┌────────

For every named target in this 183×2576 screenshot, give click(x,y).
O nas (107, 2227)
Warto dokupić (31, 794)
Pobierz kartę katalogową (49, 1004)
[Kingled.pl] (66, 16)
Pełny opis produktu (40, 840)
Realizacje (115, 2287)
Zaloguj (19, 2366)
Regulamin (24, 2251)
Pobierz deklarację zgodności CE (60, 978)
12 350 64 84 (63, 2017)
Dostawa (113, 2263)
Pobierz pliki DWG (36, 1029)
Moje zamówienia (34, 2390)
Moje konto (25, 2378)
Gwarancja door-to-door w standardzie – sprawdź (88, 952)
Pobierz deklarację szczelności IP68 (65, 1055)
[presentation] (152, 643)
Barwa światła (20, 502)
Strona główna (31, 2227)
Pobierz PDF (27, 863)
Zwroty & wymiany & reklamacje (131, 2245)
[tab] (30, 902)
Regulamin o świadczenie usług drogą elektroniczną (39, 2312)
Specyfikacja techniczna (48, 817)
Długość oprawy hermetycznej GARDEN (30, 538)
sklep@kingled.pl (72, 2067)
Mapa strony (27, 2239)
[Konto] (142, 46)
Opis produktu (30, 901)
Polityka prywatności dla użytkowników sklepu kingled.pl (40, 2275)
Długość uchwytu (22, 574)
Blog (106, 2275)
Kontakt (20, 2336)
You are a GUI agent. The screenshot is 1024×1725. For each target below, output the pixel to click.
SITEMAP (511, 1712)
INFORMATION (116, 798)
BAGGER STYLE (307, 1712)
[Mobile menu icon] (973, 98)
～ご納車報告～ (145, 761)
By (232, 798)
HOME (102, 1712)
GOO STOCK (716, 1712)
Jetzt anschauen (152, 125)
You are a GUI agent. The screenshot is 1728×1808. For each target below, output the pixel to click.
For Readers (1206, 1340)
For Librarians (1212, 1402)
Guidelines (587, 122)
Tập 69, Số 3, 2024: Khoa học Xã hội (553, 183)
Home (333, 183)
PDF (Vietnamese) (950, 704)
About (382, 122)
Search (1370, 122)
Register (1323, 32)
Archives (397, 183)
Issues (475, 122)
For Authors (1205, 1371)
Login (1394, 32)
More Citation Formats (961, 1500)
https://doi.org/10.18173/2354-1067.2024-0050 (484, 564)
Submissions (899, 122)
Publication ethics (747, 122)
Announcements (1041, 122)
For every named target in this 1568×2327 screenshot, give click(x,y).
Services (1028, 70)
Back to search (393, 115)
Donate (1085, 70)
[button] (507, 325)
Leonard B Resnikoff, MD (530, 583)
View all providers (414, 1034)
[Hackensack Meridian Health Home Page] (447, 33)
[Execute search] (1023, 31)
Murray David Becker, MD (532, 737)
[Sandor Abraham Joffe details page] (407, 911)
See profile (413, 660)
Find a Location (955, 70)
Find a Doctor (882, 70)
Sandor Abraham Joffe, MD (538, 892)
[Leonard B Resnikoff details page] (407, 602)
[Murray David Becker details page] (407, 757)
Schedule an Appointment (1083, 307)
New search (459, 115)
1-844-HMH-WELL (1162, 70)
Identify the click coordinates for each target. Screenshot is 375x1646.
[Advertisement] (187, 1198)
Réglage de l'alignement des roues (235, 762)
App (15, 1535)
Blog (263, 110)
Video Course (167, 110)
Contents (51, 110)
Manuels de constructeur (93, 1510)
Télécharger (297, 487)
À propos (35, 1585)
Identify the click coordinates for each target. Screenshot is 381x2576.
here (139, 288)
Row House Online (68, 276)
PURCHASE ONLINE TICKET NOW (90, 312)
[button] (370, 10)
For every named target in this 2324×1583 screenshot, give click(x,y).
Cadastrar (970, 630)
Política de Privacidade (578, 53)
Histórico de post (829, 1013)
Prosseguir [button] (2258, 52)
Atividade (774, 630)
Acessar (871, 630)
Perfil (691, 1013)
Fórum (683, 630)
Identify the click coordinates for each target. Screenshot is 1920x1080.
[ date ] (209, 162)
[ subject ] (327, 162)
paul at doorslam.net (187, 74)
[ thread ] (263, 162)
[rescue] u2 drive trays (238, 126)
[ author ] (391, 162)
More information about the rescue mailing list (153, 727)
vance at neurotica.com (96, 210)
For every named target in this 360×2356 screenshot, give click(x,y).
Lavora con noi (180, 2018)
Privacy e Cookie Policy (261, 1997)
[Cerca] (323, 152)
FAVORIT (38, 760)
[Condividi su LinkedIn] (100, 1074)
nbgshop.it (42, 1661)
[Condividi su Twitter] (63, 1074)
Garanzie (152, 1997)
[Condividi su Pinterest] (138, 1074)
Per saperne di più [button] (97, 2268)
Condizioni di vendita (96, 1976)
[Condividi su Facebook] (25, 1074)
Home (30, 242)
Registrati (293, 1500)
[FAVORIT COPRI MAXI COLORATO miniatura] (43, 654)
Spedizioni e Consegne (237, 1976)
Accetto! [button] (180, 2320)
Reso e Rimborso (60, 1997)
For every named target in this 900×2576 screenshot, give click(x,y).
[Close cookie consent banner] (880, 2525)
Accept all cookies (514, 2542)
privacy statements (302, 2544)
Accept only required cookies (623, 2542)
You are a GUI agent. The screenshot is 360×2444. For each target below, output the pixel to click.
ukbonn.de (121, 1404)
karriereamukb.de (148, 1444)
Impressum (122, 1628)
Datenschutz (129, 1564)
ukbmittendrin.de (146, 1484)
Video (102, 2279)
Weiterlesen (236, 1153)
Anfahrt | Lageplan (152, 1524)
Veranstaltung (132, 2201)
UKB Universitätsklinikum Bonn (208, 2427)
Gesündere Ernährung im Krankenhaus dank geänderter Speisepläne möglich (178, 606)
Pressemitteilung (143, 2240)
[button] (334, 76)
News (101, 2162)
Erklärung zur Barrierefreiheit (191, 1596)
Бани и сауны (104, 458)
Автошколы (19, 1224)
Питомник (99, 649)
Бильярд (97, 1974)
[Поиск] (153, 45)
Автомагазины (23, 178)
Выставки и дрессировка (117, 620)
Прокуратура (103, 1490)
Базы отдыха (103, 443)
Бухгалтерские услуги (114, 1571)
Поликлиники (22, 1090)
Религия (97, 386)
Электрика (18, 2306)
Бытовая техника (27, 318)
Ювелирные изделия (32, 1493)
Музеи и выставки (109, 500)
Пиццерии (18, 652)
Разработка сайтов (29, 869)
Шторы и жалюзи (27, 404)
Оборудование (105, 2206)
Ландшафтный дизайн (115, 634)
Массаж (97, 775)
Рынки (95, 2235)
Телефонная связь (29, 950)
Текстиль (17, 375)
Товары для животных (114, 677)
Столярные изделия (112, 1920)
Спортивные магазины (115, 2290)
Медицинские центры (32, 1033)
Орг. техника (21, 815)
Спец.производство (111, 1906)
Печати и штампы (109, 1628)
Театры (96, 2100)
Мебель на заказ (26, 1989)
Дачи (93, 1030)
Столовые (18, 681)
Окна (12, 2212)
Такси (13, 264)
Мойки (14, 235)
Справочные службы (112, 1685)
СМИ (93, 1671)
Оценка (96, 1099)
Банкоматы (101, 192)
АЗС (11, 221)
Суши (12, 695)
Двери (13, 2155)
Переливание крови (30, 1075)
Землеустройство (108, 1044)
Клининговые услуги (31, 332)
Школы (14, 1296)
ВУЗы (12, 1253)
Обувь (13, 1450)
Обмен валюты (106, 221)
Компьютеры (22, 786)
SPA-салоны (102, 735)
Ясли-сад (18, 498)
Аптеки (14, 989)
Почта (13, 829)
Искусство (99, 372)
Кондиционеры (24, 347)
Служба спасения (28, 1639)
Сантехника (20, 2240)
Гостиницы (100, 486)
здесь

└────────

Task to complete: Copy, exactly and with nothing added, the lines from the one containing "Ясли-сад (18, 498)" through the end of the records.

Output below:
Ясли-сад (18, 498)
Аптеки (14, 989)
Почта (13, 829)
Искусство (99, 372)
Кондиционеры (24, 347)
Служба спасения (28, 1639)
Сантехника (20, 2240)
Гостиницы (100, 486)
здесь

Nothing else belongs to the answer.